El dominio de matices es, sin duda, el común denominador de los cuentos de Hay días en que estamos idos. Pero no sólo es el matiz en los personajes, de suyo difícil, sino lo que más me asombra: el matiz en las relaciones familiares. El matrimonio que se desgasta hasta el agotamiento, la esposa que pide un hijo en medio de una crisis, el desplome del esposo que pierde el empleo. Andrés penetra en la familia, ese templo que pocos escritores pisan, con una facilidad asombrosa. Pero no es una intromisión aparatosa: entra sin zapatos para no ensuciar el tapete, deambula por la casa hasta que encuentra una esquina desde la que suelta la historia que se construye sola, dejando ver las luces del matrimonio, las grietas de un cruce de miradas, el filo de un silencio. La familia se encaja y desencaja mientras el lector resbala por las circunstancias en un doble andamiaje en el que el argumento va sobre rieles y los personajes están sujetos a unas bisagras de doble giro.

Las historias se cuentan con el tono que usaría un hombre de cuarenta años que habla de los problemas con sus hijos, de fracasos matrimoniales de terceros, chismes de oficina o anécdotas de su familia. Algunas veces se tiene la sensación que el narrador paladea una copa de vino mientras se detiene en los detalles. Otras veces las pausas, los cambios de párrafo, parecen espacios para saborear un jamón serrano o un queso. Es como si el narrador les hablara a los pocos amigos íntimos que quedan a los cuarenta. A esos amigos que te vieron crecer, hacerte hombre, casarte, tener hijos, sufrir con el matrimonio y la paternidad. Amigos que están en trance de separarse o emprendiendo un segundo matrimonio. Amigos que les llegará el turno de contar su historia: masticarán un trozo de jamón, tomarán la copa y desgranarán la historia frente al silencio respetuoso de sus compañeros de vida.

Por esa razón celebro la existencia de un libro de cuentos de un hombre en ejercicio de la madurez existencial y literaria.
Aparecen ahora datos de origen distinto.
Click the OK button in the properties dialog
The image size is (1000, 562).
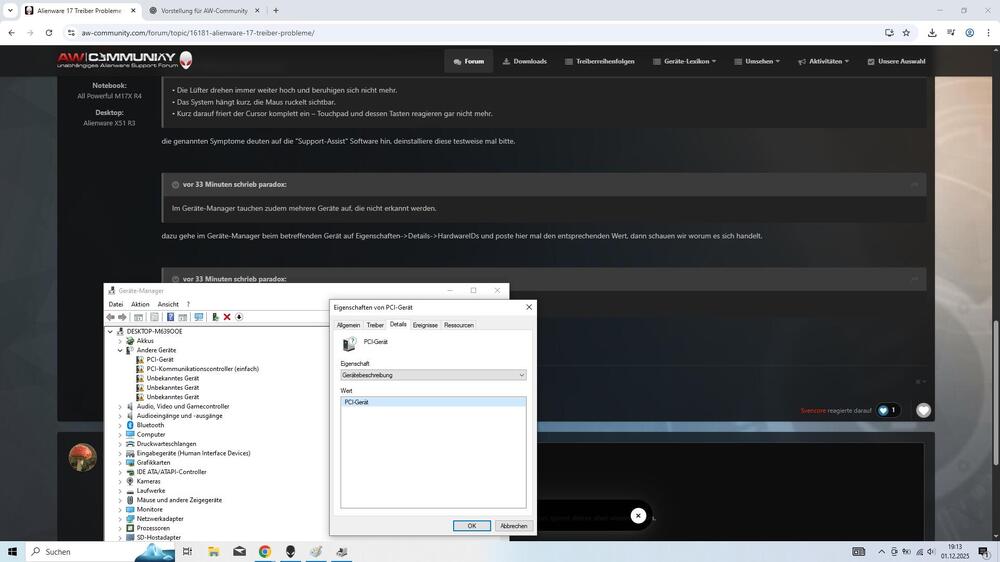pos(471,526)
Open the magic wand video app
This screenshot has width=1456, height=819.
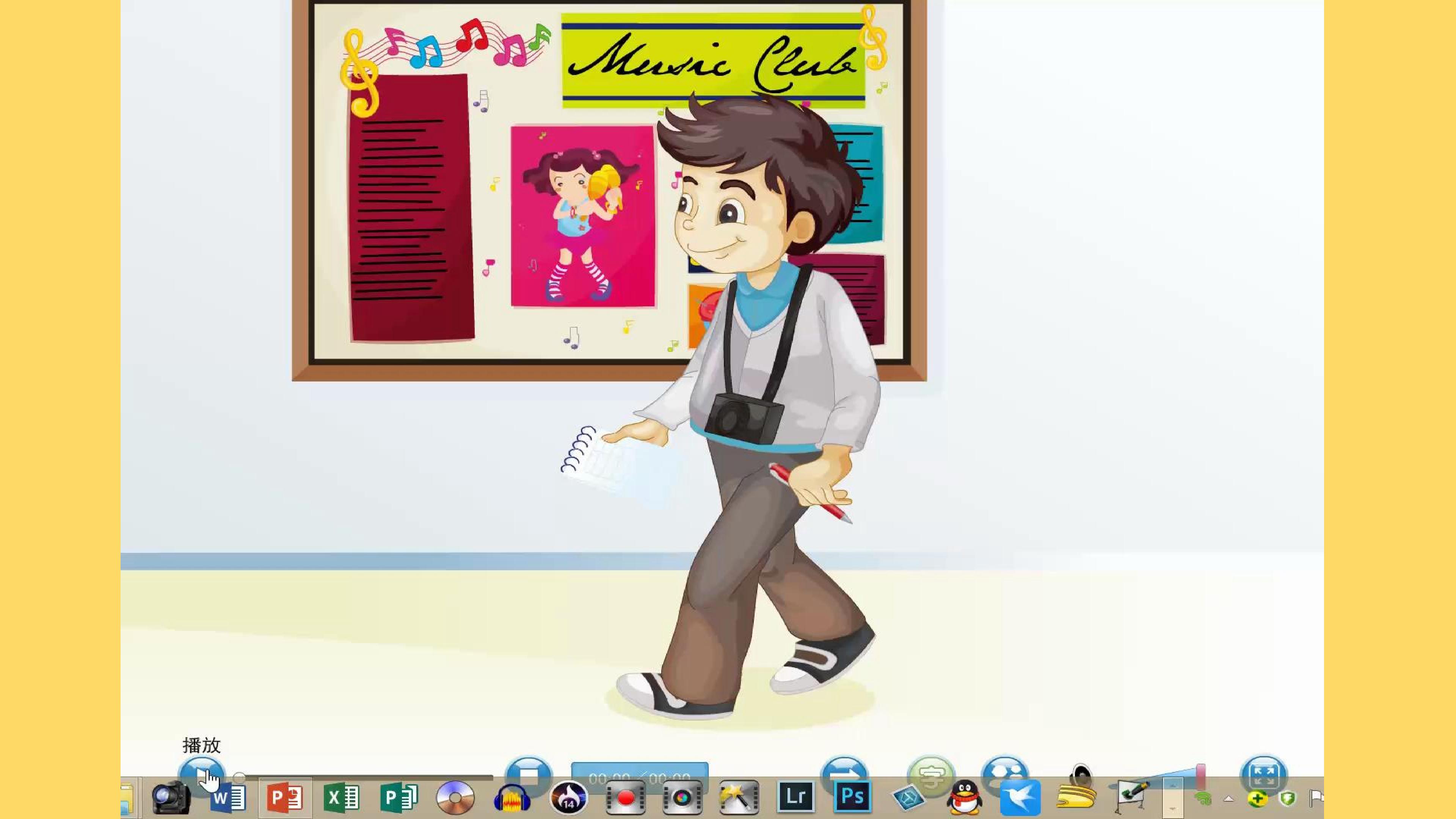coord(738,797)
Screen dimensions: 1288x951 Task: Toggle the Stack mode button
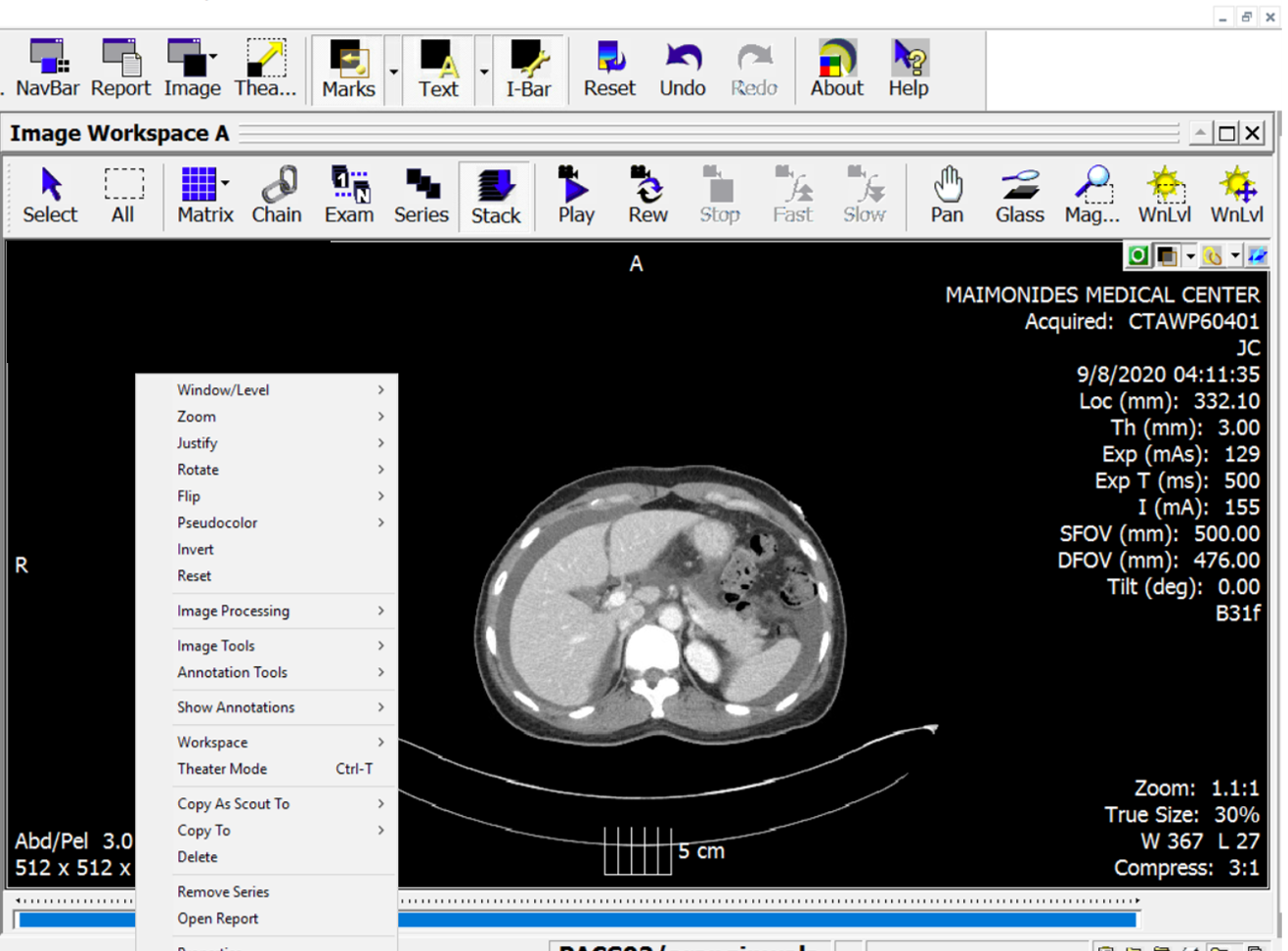click(496, 196)
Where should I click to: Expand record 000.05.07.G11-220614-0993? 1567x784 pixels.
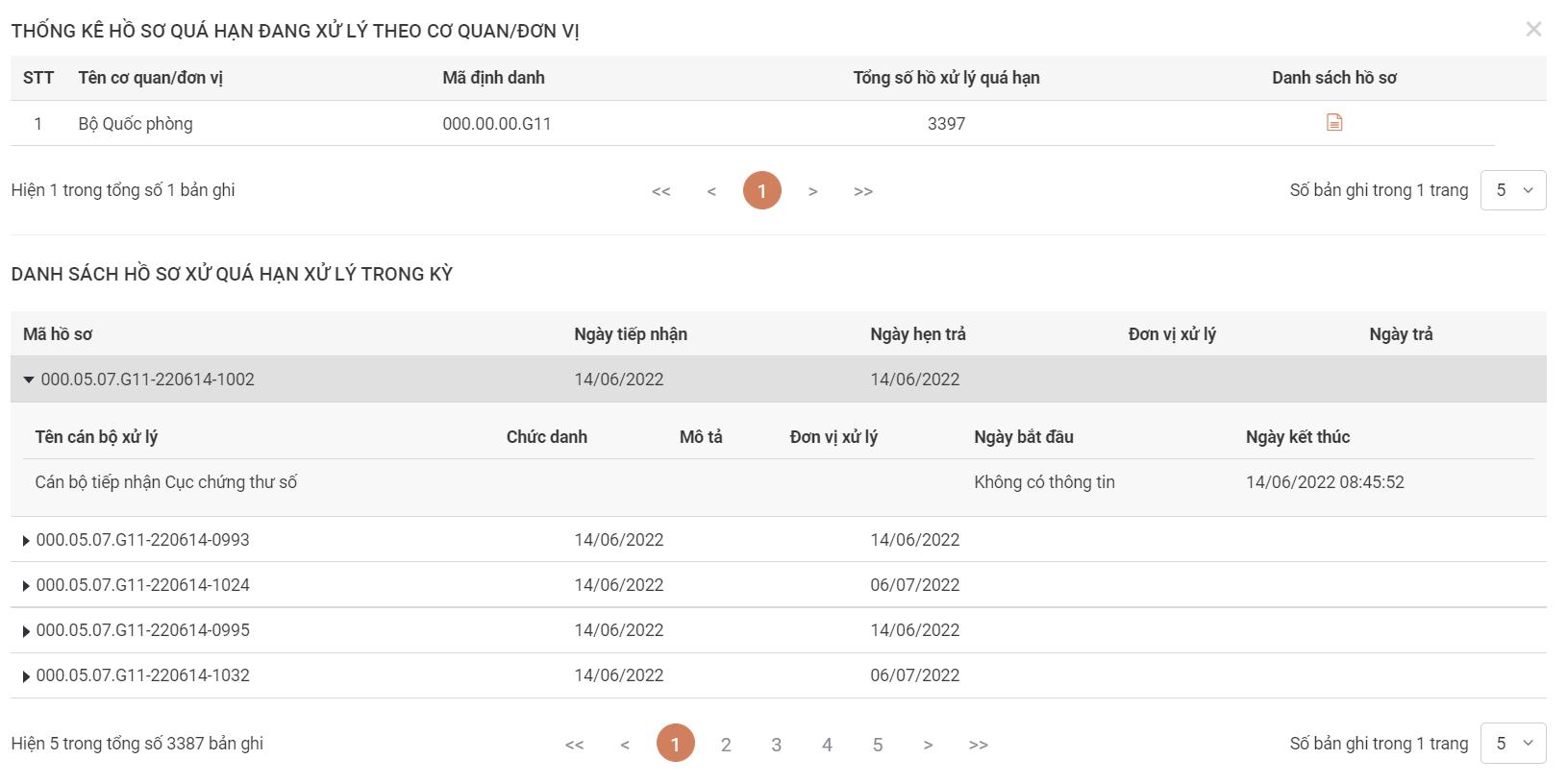pos(26,541)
Un hombre sensible, inteligente, que se ha entrenado en los matices de las relaciones familiares como el viejo carpintero que examina la mesa con los ojos marchitos de aserrín. Celebro, además, que el autor sea un hombre que no ha dudado de su vocación de escritor. Esa certeza barre cualquier conato de vanidad, cualquier posibilidad de envanecimiento que manche los cuentos que construyó con la paciencia y sabiduría del ebanista que construye juguetes para que los niños se pierdan en su contemplación. Niños como JuanSe, el protagonista de Lore, el niño no aparece, el mejor cuento que he leído en muchos años y del que no temo afirmar que sobrevivirá a las infamias del olvido.